In between the birth of James and Reuben, Morris became severely ill. During his illness, a man named Gad Farnam moved into the Morris's home to care for him day and night. The two families became very close and Gad's daughter Rhoda, only five years old at the time of the illness, later became Morris's second wife. It was at this point in Morris's life that he accepted that he would never realize his early dream of becoming a minister.

==The Morris Academy==
By 1790, it had become common for children to come to Morris's house for instruction and access to his library. Morris welcomed all of these students, both male and female. Morris's coeducation caused some stir within the community when some claimed that his education of women was "'blowing up their pride' so that 'they would feel themselves above their mates and they would feel above labour.'" In 1794, these frustrations were brought to fruition when a hearing was held in the church. The charges were dismissed and the publicity from the controversy brought so much attention, that, by 1803, he had instructed students "from all the New England States except Rhode Island, and from the States of New York, New Jersey, Pennsylvania, Maryland, Virginia, South Carolina and Georgia. Also from the Island of St. Thomas in the West Indies, and from the Island of Bermuda."

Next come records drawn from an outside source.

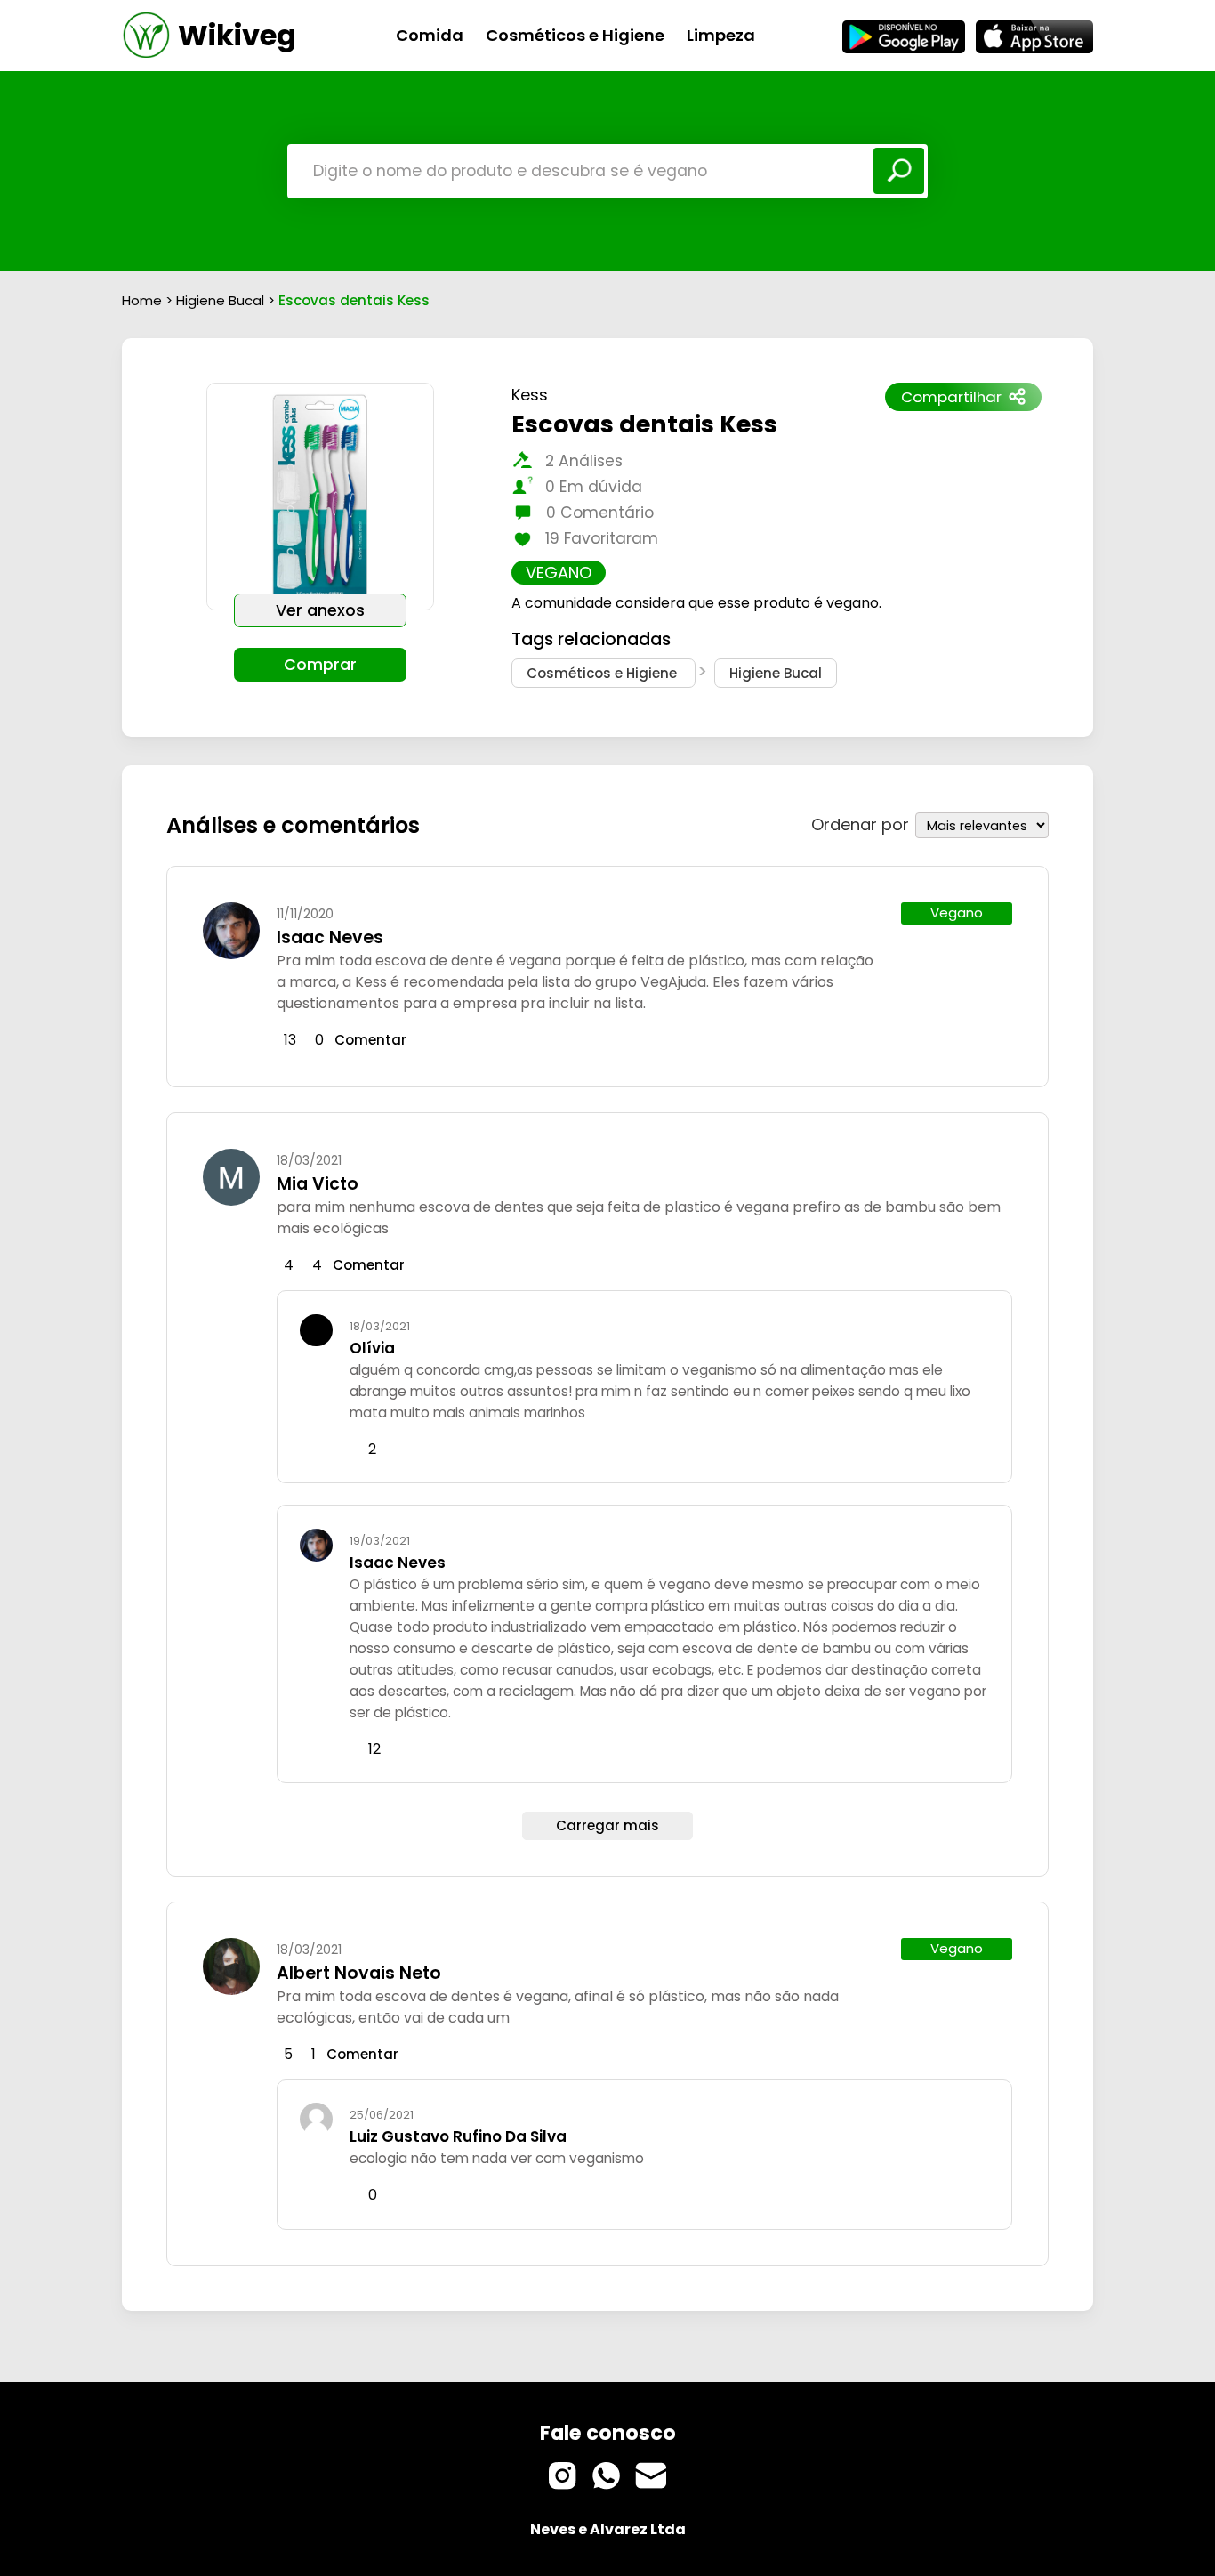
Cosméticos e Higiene (575, 35)
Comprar (320, 664)
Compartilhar (951, 397)
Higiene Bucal (222, 300)
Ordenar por (860, 824)
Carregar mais (607, 1825)
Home (142, 300)
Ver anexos (320, 610)
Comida (429, 35)
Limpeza (721, 35)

By the turn of the century, Morris found it necessary to formalize his instruction and construct a proper Academy building. The estimated cost was $1200, so Morris enlisted wealthy residents of Litchfield and South Farms.

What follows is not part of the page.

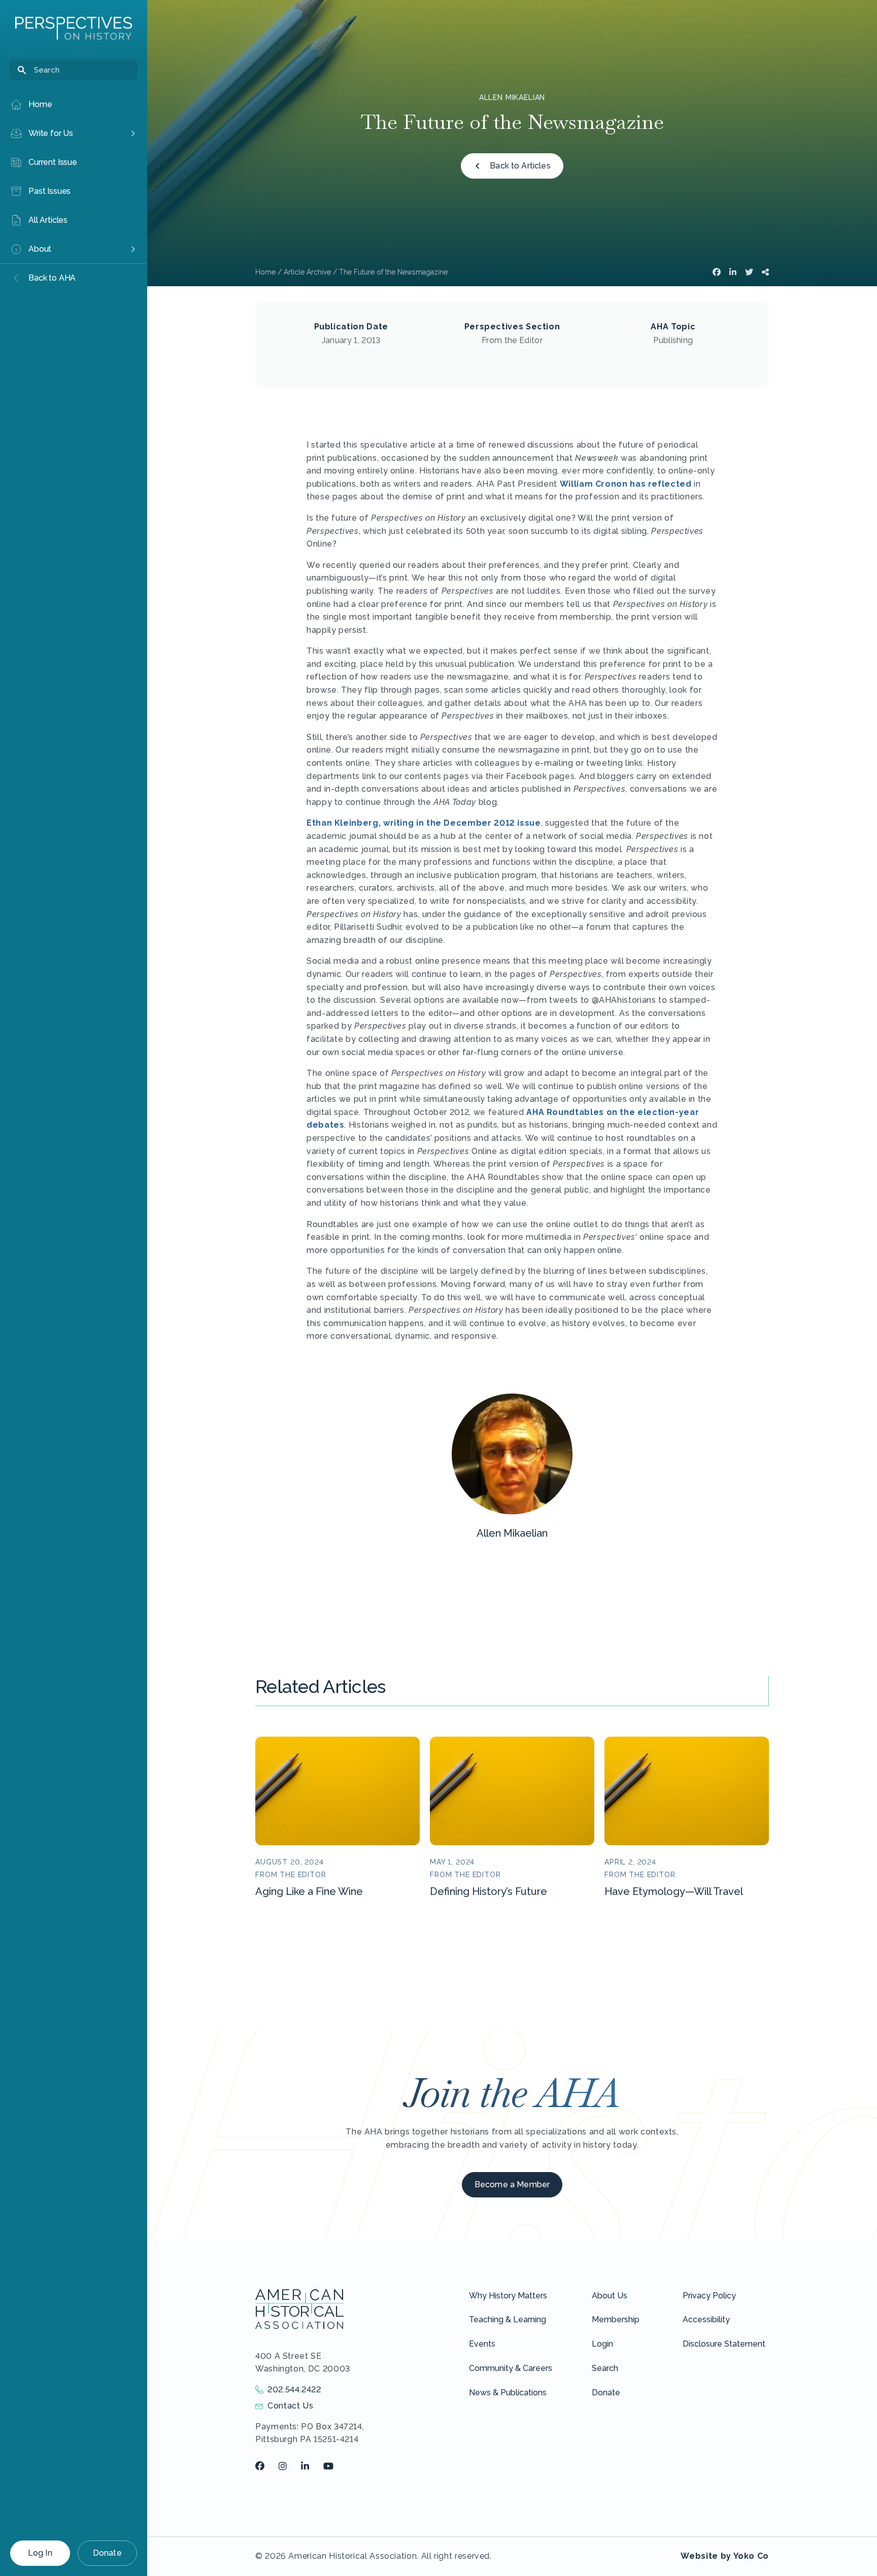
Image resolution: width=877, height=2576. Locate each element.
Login (602, 2344)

On November 28, 1803, The Morris Academy moved out of James Morris's home and into the brand new building. For the period from 1803 to 1812, the Morris Academy grew to an average of 50-75 students.

The abolitionist John Brown, born in 1800, studied at the Morris Academy, although the exact dates are not known.

The Academy was handed to several other heads of school, until, on April 12, 1888, the Morris Academy was closed for good.

In the introduction to her book on the academy, Barbara Nolen Strong noted:

The Morris Academy is entitled to be called a pioneer institution because of its 'open door' policy in coeducation. It was not the first in the United States, not even in Connecticut, but none of the other early academies opened their doors as wide and kept them open as long. No other coeducational academy spread its influence so far.

==Later life==
In September 1814 Morris's wife Elizabeth died. The following March, Morris married Rhonda Farnam and the marriage bore two children.

- Jane Elizabeth Morris (b. 1/30/1816)
- Timothy Dwight Morris (b. 11/22/1817)

During the "second war with Great Britain", at the age of 61, Morris was commissioned as a First Major of the Second Regiment of Volunteers in the State of Connecticut.

Toward the end of his life, Morris compiled his memoirs, which were subsequently published as Memoirs of James Morris of South Farms In Litchfield.

=== Death ===
Morris left his home on April 17, 1820, to attend the foreign missionary school at Cornwall. Around 10 p.m. that same day, he began to feel ill. Hoping to return home before he died, he left Cornwall two days later on April 19. After riding six miles he became weak and realized that he could not go any further. He stopped at the home of his friend, Deacon Augustus Thompson in Goshen. There, he died at about 8 a.m. on April 20, 1820, at the age of sixty-eight years and three months. His interment was held on Friday, April 21, in the East Morris Cemetery, and Rev. Joseph Harvey, of Goshen, delivered a sermon from Hebrews 6:12.

==Legacy==
In June, 1859, South Farms was incorporated as Morris, Connecticut, in his honor.

The James Morris Museum is located in the center of the town of Morris and contains original artifacts and writings of James Morris.

The foundation of The Morris Academy remains intact on the grounds of James Morris Elementary School, in Morris.